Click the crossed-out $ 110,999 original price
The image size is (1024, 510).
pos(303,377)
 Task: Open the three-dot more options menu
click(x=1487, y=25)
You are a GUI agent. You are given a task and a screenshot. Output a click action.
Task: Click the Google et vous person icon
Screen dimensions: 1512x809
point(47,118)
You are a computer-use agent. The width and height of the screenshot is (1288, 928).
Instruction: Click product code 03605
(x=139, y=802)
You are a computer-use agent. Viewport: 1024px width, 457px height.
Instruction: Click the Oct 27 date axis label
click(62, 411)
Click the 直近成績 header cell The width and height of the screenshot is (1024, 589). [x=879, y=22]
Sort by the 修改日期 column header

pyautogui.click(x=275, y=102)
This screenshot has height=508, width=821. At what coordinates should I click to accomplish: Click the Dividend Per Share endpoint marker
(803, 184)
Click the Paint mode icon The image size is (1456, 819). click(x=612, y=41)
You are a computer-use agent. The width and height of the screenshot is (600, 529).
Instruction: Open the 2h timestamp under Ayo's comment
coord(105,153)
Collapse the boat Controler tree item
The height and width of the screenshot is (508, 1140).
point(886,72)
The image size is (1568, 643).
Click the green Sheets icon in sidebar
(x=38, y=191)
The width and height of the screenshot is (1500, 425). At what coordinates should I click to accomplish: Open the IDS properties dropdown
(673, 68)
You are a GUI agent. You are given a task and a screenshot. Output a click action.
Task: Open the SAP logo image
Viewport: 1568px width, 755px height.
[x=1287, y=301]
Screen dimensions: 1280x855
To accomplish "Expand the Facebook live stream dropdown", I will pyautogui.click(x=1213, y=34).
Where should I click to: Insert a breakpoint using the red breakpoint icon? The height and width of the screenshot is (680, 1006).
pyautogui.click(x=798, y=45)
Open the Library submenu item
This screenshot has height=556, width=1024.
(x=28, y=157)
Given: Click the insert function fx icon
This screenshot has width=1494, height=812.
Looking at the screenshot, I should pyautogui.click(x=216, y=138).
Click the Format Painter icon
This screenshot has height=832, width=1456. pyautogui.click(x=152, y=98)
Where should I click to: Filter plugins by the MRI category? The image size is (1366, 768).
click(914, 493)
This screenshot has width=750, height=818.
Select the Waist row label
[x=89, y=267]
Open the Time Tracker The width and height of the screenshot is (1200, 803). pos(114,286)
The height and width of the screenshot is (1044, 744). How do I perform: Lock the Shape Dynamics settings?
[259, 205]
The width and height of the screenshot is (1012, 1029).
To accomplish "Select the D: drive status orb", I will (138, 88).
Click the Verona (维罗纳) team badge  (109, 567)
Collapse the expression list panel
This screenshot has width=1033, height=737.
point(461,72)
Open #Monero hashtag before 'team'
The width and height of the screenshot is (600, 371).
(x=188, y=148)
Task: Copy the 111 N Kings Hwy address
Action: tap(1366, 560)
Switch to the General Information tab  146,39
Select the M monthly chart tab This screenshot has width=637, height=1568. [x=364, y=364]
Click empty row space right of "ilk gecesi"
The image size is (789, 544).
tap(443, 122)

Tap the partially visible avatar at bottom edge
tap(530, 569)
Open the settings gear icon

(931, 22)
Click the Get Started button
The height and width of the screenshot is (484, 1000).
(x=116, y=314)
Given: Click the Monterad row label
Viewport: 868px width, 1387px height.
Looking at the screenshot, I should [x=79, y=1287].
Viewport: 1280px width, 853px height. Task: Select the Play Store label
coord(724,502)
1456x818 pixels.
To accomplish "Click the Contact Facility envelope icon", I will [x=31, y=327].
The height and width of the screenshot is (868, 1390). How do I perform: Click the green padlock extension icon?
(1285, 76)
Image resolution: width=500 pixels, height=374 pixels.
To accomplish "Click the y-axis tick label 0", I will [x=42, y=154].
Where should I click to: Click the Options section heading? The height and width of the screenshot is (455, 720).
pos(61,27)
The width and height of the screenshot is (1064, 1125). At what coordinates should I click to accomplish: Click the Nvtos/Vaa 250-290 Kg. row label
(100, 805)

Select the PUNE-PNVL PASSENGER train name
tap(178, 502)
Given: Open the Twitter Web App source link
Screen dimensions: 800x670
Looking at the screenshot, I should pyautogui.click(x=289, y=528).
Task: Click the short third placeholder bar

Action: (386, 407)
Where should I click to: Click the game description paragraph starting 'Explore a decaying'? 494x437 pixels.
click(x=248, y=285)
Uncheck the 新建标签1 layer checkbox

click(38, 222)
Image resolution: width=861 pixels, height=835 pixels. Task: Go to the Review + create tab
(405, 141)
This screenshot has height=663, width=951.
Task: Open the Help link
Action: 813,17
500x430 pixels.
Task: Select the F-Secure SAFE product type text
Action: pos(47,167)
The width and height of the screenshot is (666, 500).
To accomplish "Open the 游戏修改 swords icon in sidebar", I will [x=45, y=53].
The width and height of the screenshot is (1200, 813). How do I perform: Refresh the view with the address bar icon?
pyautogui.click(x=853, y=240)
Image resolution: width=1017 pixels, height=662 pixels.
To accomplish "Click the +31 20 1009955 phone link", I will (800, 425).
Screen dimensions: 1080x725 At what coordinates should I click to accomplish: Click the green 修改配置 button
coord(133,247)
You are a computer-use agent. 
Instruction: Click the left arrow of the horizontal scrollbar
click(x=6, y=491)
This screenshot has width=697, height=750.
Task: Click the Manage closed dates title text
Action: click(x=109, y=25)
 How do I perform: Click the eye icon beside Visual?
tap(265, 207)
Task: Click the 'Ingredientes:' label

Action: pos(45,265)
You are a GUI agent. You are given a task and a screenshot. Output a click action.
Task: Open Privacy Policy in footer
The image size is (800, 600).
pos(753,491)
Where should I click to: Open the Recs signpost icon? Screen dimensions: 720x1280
☆ ☆ ☆ ☆
YOUR INSTRUCTIONS |
What you return must match the records above exactly.

COMPLETED EXERCISE |
Click the crossed-out $ 110,999 original price
The image size is (1024, 510).
pos(303,377)
 Task: Open the three-dot more options menu
click(x=1487, y=25)
You are a GUI agent. You are given a task and a screenshot. Output a click action.
Task: Click the Google et vous person icon
Screen dimensions: 1512x809
point(47,118)
You are a computer-use agent. The width and height of the screenshot is (1288, 928).
Instruction: Click product code 03605
(x=139, y=802)
You are a computer-use agent. Viewport: 1024px width, 457px height.
Instruction: Click the Oct 27 date axis label
click(62, 411)
Click the 直近成績 header cell The width and height of the screenshot is (1024, 589). [x=879, y=22]
Sort by the 修改日期 column header

pyautogui.click(x=275, y=102)
This screenshot has height=508, width=821. At what coordinates should I click to accomplish: Click the Dividend Per Share endpoint marker
(803, 184)
Click the Paint mode icon The image size is (1456, 819). click(x=612, y=41)
You are a computer-use agent. The width and height of the screenshot is (600, 529).
Instruction: Open the 2h timestamp under Ayo's comment
coord(105,153)
Collapse the boat Controler tree item
The height and width of the screenshot is (508, 1140).
point(886,72)
The image size is (1568, 643).
Click the green Sheets icon in sidebar
(x=38, y=191)
The width and height of the screenshot is (1500, 425). At what coordinates should I click to accomplish: Open the IDS properties dropdown
(673, 68)
You are a GUI agent. You are given a task and a screenshot. Output a click action.
Task: Open the SAP logo image
Viewport: 1568px width, 755px height.
[x=1287, y=301]
Screen dimensions: 1280x855
To accomplish "Expand the Facebook live stream dropdown", I will pyautogui.click(x=1213, y=34).
Where should I click to: Insert a breakpoint using the red breakpoint icon? The height and width of the screenshot is (680, 1006).
pyautogui.click(x=798, y=45)
Open the Library submenu item
This screenshot has height=556, width=1024.
(x=28, y=157)
Given: Click the insert function fx icon
This screenshot has width=1494, height=812.
Looking at the screenshot, I should pyautogui.click(x=216, y=138).
Click the Format Painter icon
This screenshot has height=832, width=1456. pyautogui.click(x=152, y=98)
Where should I click to: Filter plugins by the MRI category? The image size is (1366, 768).
click(914, 493)
This screenshot has width=750, height=818.
Select the Waist row label
[x=89, y=267]
Open the Time Tracker The width and height of the screenshot is (1200, 803). pos(114,286)
The height and width of the screenshot is (1044, 744). How do I perform: Lock the Shape Dynamics settings?
[259, 205]
The width and height of the screenshot is (1012, 1029).
To accomplish "Select the D: drive status orb", I will (138, 88).
Click the Verona (维罗纳) team badge  (109, 567)
Collapse the expression list panel
This screenshot has width=1033, height=737.
point(461,72)
Open #Monero hashtag before 'team'
The width and height of the screenshot is (600, 371).
(x=188, y=148)
Task: Copy the 111 N Kings Hwy address
Action: tap(1366, 560)
Switch to the General Information tab  146,39
Select the M monthly chart tab This screenshot has width=637, height=1568. [x=364, y=364]
Click empty row space right of "ilk gecesi"
The image size is (789, 544).
tap(443, 122)

Tap the partially visible avatar at bottom edge
tap(530, 569)
Open the settings gear icon

(931, 22)
Click the Get Started button
The height and width of the screenshot is (484, 1000).
(x=116, y=314)
Given: Click the Monterad row label
Viewport: 868px width, 1387px height.
Looking at the screenshot, I should [x=79, y=1287].
Viewport: 1280px width, 853px height. Task: Select the Play Store label
coord(724,502)
1456x818 pixels.
To accomplish "Click the Contact Facility envelope icon", I will [x=31, y=327].
The height and width of the screenshot is (868, 1390). How do I perform: Click the green padlock extension icon?
(1285, 76)
Image resolution: width=500 pixels, height=374 pixels.
To accomplish "Click the y-axis tick label 0", I will [x=42, y=154].
Where should I click to: Click the Options section heading? The height and width of the screenshot is (455, 720).
pos(61,27)
The width and height of the screenshot is (1064, 1125). At what coordinates should I click to accomplish: Click the Nvtos/Vaa 250-290 Kg. row label
(100, 805)

Select the PUNE-PNVL PASSENGER train name
tap(178, 502)
Given: Open the Twitter Web App source link
Screen dimensions: 800x670
Looking at the screenshot, I should pyautogui.click(x=289, y=528).
Task: Click the short third placeholder bar

Action: (386, 407)
Where should I click to: Click the game description paragraph starting 'Explore a decaying'? 494x437 pixels.
click(x=248, y=285)
Uncheck the 新建标签1 layer checkbox

click(38, 222)
Image resolution: width=861 pixels, height=835 pixels. Task: Go to the Review + create tab
(405, 141)
This screenshot has height=663, width=951.
Task: Open the Help link
Action: 813,17
500x430 pixels.
Task: Select the F-Secure SAFE product type text
Action: pos(47,167)
The width and height of the screenshot is (666, 500).
To accomplish "Open the 游戏修改 swords icon in sidebar", I will [x=45, y=53].
The width and height of the screenshot is (1200, 813). How do I perform: Refresh the view with the address bar icon?
pyautogui.click(x=853, y=240)
Image resolution: width=1017 pixels, height=662 pixels.
To accomplish "Click the +31 20 1009955 phone link", I will (800, 425).
Screen dimensions: 1080x725 At what coordinates should I click to accomplish: Click the green 修改配置 button
coord(133,247)
You are a computer-use agent. 
Instruction: Click the left arrow of the horizontal scrollbar
click(x=6, y=491)
This screenshot has width=697, height=750.
Task: Click the Manage closed dates title text
Action: click(x=109, y=25)
 How do I perform: Click the eye icon beside Visual?
tap(265, 207)
Task: Click the 'Ingredientes:' label

Action: pos(45,265)
You are a GUI agent. You are given a task and a screenshot. Output a click action.
Task: Open Privacy Policy in footer
The image size is (800, 600).
pos(753,491)
Where should I click to: Open the Recs signpost icon? Screen dimensions: 720x1280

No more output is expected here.